This Article is From May 21, 2014

Radicals in Red Shake up South Africa Parliament Opening

Cape Town: Radical new South African lawmakers shook up the normally staid opening of parliament on Wednesday by turning up for the formal re-election of President Jacob Zuma in bright red overalls topped by red berets or hard hats.

Their party, the Econonomic Freedom Fighters, charges that Zuma's African National Congress has betrayed the trust of poor black South Africans since taking power at the end of apartheid 20 years ago.

The newly-formed party, led by breakaway ANC youth league firebrand Julius Malema, won 25 seats in the 400-seat parliament in elections earlier this month.

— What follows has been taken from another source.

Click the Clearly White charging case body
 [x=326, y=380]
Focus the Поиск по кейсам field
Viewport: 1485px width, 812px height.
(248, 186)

The ANC of the late liberation leader and president Nelson Mandela lost ground over the previous elections in 2009 but still won an overwhelming victory with 62 percent of the vote.

Zuma, whose personal image has been battered by a scandal over the spending of some $23 million dollars of state funds on his rural home, is virtually assured of re-election by the ANC-dominated parliament for another five year term.

He is due to be sworn in on Saturday.

Before entering parliament for the vote later Wednesday, EFF lawmakers danced and sang revolutionary songs on the steps of the imposing building in central Cape Town as a light drizzle obscured the iconic Table Mountain in the backround.

Members of parliament representing other parties wore traditional suits and frocks.

Explaining the overalls - which some MPs, including Malema, had tucked into Wellington boots - lawmaker Mpho Ramakatsa told AFP it was to prove they were in parliament to represent the poor and the workers.

"This is to show we are not going to be swallowed by the system, that our presence doesn't mean we will forget you," he said.

EFF policies include nationalising the mines and taking over white-owned land without compensation, sending shivers through Africa's second-biggest economy and its international investors.